-- begin ARTICLE --
RFC on writel and writel_relaxed

Thu Mar 29 02:12:30 AEDT 2018

On Wed, 2018-03-28 at 11:30 +0000, David Laight wrote:
> From: Benjamin Herrenschmidt
> > Sent: 28 March 2018 10:56
> 
> ...
> > For example, let's say I have a device with a reset bit and the spec
> > says the reset bit needs to be set for at least 10us.
> > 
> > This is wrong:
> > 
> > 	writel(1, RESET_REG);
> > 	usleep(10);
> > 	writel(0, RESET_REG);
> > 
> > Because of write posting, the first write might arrive to the device
> > right before the second one.
> > 
> > The typical "fix" is to turn that into:
> > 
> > 	writel(1, RESET_REG);
> > 	readl(RESET_REG); /* Flush posted writes */
> 
> Would a writel(1, RESET_REG) here provide enough synchronsiation?

Probably yes. It's one of those things where you try to deal with the
fact that 90% of driver writers barely understand the basic stuff and
so you need the "default" accessors to be hardened as much as possible.

We still need to get a reasonably definition of the semantics of the
relaxed ones vs. WC memory but let's get through that exercise first
and hopefully for the last time.

> > 	usleep(10);
> > 	writel(0, RESET_REG);
> > 
> > *However* the issue here, at least on power, is that the CPU can issue
> > that readl but doesn't necessarily wait for it to complete (ie, the
> > data to return), before proceeding to the usleep. Now a usleep contains
> > a bunch of loads and stores and is probably fine, but a udelay which
> > just loops on the timebase may not be.
> > 
> > Thus we may still violate the timing requirement.
> 
> I've seem that sort of code (with udelay() and no read back) quite often.
> How many were in linux I don't know.
> 
> For small delays I usually fix it by repeated writes (of the same value)
> to the device register. That can guarantee very short intervals.

As long as you know the bus frequency...

> The only time I've actually seen buffered writes break timing was
> between a 286 and an 8859 interrupt controller.

:-)

The problem for me is not so much what I've seen, I realize that most
of the issues we are talking about are the kind that will hit once in a
thousand times or less.

But we *can* reason about them in a way that can effectively prevent
the problem completely and when your cluster has 10000 machine, 1/1000
starts becoming significant.

These days the vast majority of IO devices either are 99% DMA driven so
that a bit of overhead on MMIOs is irrelevant, or have one fast path
(low latency IB etc...) that needs some finer control, and the rest is
all setup which can be paranoid at will.

So I think we should aim for the "default" accessors most people use to
be as hadened as we can think of. I favor correctness over performance
in all cases. But then we also define a reasonable semantic for the
relaxed ones (well, we sort-of do have one, we might have to make it a
bit more precise in some areas) that allows the few MMIO fast path that
care to be optimized.

> If you wrote to the mask then enabled interrupts the first IACK cycle
> could be too close to write and break the cycle recovery time.
> That clobbered most of the interrupt controller registers.
> That probably affected every 286 board ever built!
> Not sure how much software added the required extra bus cycle.
-- end ARTICLE --
-- begin PROVIDED DATA --
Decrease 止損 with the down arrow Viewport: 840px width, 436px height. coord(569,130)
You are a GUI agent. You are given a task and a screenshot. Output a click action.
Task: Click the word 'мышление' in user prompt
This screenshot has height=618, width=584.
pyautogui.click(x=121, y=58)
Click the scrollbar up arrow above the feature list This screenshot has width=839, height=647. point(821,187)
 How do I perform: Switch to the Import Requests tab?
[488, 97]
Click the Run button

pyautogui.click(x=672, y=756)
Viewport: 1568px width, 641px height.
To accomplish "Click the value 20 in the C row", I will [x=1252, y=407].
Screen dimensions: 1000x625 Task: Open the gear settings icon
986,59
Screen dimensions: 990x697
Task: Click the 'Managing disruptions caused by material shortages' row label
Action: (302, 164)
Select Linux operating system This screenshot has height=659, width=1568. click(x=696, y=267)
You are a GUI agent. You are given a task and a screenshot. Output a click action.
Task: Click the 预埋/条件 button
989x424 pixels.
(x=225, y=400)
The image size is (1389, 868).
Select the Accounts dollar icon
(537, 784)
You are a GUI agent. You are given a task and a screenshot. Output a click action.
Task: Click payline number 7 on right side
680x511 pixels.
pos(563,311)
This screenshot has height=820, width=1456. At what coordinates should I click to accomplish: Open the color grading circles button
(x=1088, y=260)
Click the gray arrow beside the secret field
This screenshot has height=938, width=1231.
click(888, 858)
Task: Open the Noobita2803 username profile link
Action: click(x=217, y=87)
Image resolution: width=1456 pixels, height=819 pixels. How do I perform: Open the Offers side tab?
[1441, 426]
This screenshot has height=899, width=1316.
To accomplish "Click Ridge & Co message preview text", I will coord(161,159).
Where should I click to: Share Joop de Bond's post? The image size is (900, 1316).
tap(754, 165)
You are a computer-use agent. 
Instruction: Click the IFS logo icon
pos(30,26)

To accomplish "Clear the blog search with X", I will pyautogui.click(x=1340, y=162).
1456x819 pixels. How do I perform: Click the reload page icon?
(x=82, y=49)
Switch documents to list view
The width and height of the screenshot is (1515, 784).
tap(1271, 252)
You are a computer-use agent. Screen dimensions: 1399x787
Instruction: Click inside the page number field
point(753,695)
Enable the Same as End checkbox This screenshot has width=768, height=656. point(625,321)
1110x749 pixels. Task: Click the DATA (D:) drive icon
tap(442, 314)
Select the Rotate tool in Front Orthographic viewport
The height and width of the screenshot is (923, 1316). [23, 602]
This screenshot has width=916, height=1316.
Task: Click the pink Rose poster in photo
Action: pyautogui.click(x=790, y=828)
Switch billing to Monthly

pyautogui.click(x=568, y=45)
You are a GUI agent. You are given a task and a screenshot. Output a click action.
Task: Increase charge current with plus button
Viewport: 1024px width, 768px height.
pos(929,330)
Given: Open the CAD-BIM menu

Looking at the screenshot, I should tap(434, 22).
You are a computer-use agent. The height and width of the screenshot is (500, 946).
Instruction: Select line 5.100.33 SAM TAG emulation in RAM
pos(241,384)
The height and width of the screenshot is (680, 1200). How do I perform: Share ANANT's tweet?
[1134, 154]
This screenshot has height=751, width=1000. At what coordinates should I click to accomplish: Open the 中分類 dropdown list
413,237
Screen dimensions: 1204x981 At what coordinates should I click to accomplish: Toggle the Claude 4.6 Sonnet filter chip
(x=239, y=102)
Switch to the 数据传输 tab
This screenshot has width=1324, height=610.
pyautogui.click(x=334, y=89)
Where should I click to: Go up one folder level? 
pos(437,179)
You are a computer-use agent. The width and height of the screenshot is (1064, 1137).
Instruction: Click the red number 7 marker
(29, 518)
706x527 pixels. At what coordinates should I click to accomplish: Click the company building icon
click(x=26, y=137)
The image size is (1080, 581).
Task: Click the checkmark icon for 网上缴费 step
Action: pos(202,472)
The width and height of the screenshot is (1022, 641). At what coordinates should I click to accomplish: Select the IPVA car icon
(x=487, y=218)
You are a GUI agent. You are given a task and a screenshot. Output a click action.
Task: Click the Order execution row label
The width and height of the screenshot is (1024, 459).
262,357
-- end PROVIDED DATA --
## WRITTEN TASK
Copy the thread on writel and writel_relaxed from "We still need" up to and including "the last time.", replacing "WC memory" with "write-combining memory".

## RESPONSE BELOW
We still need to get a reasonably definition of the semantics of the
relaxed ones vs. write-combining memory but let's get through that exercise first
and hopefully for the last time.